Ci sono rimasto male inizialmente.”
“Solo
inizialmente?”
“Beh,
sì. Dopo però, con calma, ho capito che ero un coglione come tanti.”
“Una
bella soddisfazione!”
“Almeno
mi dava un vantaggio su di voi.”
“Voi
chi?”
“Tu
e tutti gli altri.”
“In
che senso?”
“Io
lo sapevo e voi ancora no.”
“Che
cosa sapevi?”
“Che
ero un coglione e che tutti lo siamo, più o meno. Prima ce ne rendiamo conto,
che siamo in un mare in tempesta, che ci può salvare o anche far affogare,
prima siamo pronti ad affrontare questo misto di bonaccia e burrasca che significa
stare al mondo.”
“Stai
parlando sul serio?”
“Ah-ah!
Certo, e da come reagisci ho capito anche che tu non lo sai ancora.”
“…”
“Non
mi prendere troppo sul serio, sto scherzando, mi dovresti conoscere ormai,
anche se è tutto vero quello che dico, approssimativamente almeno.”
“Allora
spiegami.”
“Sì,
ma non t’arrabbiare, allora: quel geografo, geologo e archeologo del tesoro io
lo conosco, l’illusione della ricchezza ce l’ha avuta solo per poco, è rimasto
al punto di prima, il tesoro appartiene allo stato francese.”
“Bene,
questo me lo aspettavo, ma poi c’è anche qualcos’altro?”
“Sì,
mia moglie Isabelle tu la conosci, è una vita che stiamo insieme e anche assai bene.
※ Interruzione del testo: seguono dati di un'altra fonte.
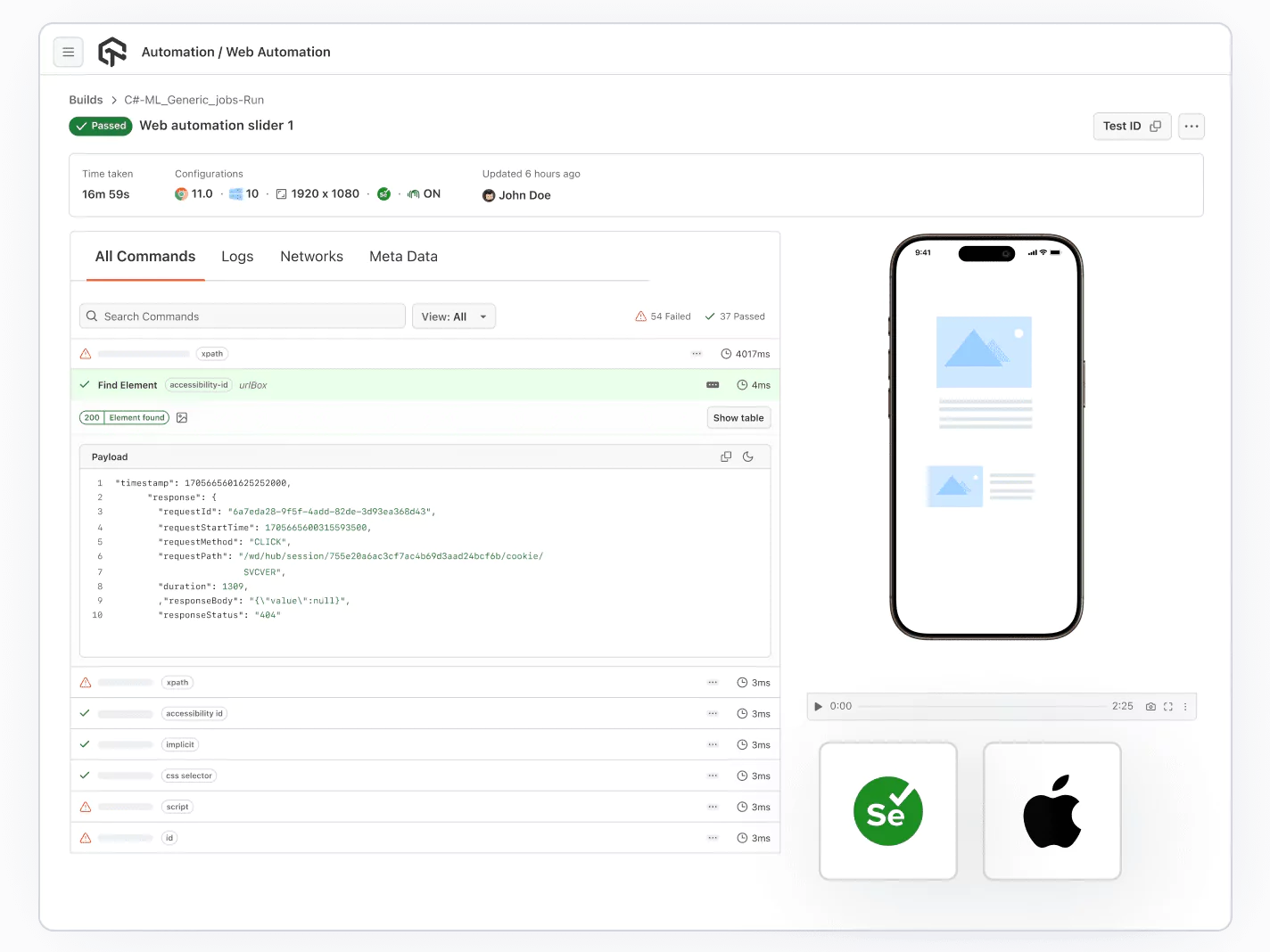Open the View: All filter dropdown
This screenshot has width=1270, height=952.
tap(453, 316)
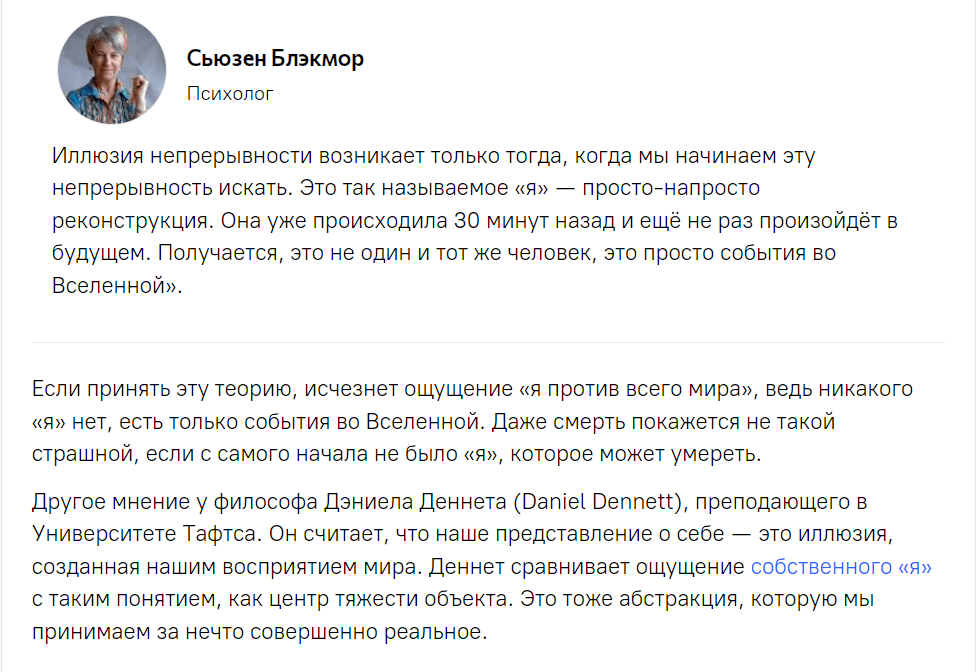Click the sentence Даже смерть покажется не такой
The height and width of the screenshot is (672, 976).
664,422
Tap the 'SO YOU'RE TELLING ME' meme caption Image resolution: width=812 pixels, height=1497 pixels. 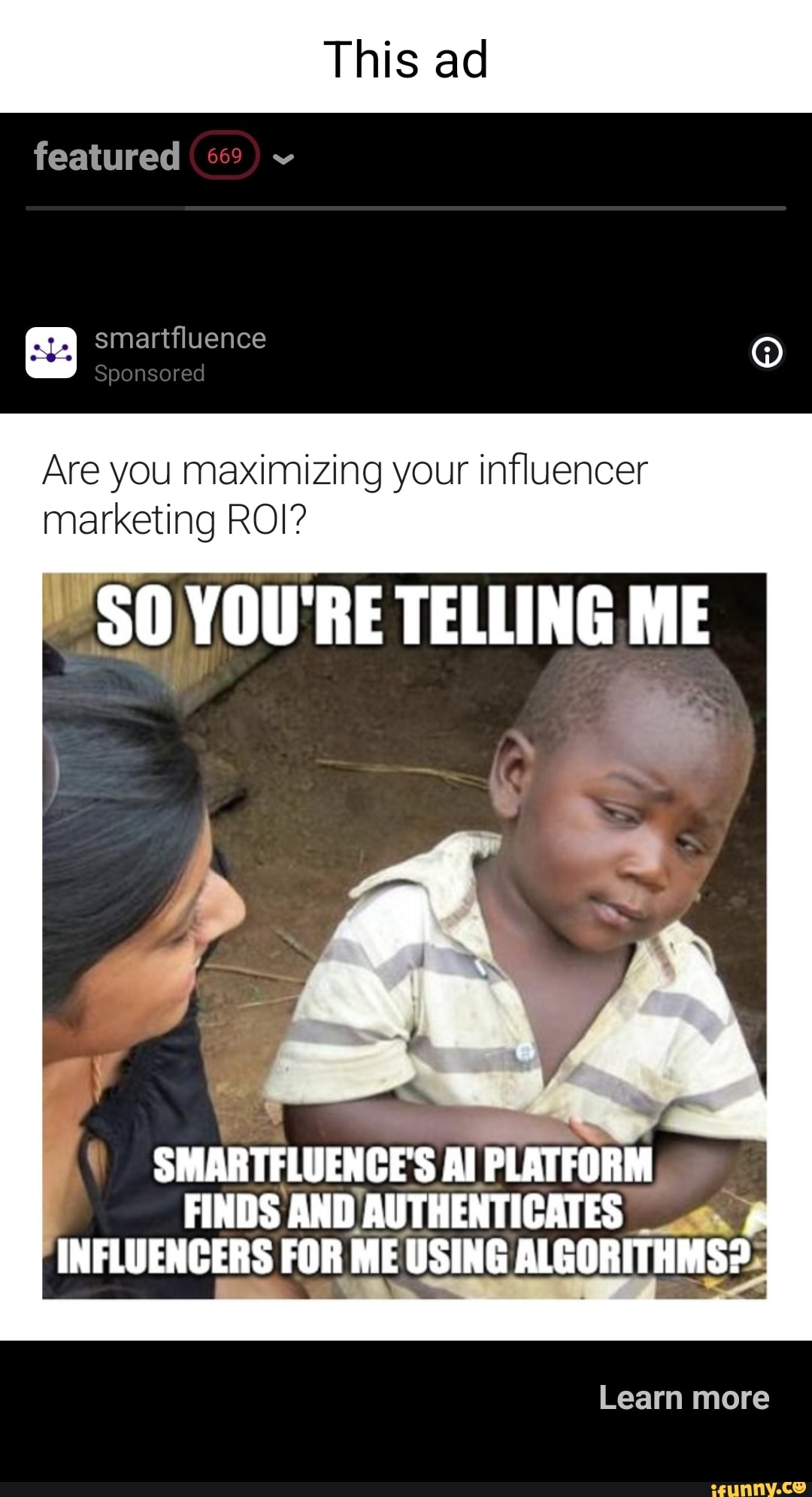coord(404,617)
Ma dove e quando l’ho conosciuta?”
“All’ospedale?”
“Sì,
ma non era infermiera, era figlia di un amico di mio padre.”
“Quindi?”
“Se
non ci fosse stato il suo ricovero, più che sicuramente, non l’avrei nemmeno
mai incontrata.”
“Beh,
comincio a capire.”
“Tu
non sai come sono i miei, di mio fratello te l’ho già detto, ma quella volta se
non lo avessi chiamato io, e proprio per il discorso della porta chiusa, loro
per non farmi preoccupare, io della morte di mio padre forse lo avrei saputo
dal giornale o da mia madre per telefono.”
“È
vero. Che storia!”
“Hai
capito o no? Quindi Isabelle non l’avrei conosciuta e la mia vita cosa sarebbe
ora? Non ci voglio neanche pensare. È andato giù il sole, è diventato quasi
freddo… Che dici? Ce ne spariamo un altro di questi intrugli diabolici?”
“Ma
sì, tanto… se di un domani non c’è certezza…”
“No,
ce lo diceva anche Cecco Angiolieri.”
“Chi?”
“Un
toscano amico mio, hai mai sentito parlare del Dolce Stil Novo?
Che
questo Cecco gli faceva il verso?
No?
Vabbè, magari poi ti racconto.
Il
primo giro era mio, questo lo paghi te?”
“Ma…
questo bar non è tuo?”
“Sì,
ma non significa che devo pagare sempre io da bere… sto qui a giornate, mi
vorrai far guadagnare qualcosa o no? Ti faccio da televisione, arricchisco la
tua cultura e ti pago anche da bere?”
“D’accordo,
ma almeno mi farai uno sconto…”
“Quale
sconto? Al massimo ti racconto di Cecco Angiolieri e ti ci metto senza pagare
un sovrappiù anche il precedente e contemporaneo Dolce Stil Novo! Trovami un
altro bar, in tutta la maremma livornese, che ti fa delle offerte speciali come
queste! E ti ci metto anche quella grossetana di maremme, guarda un po’!”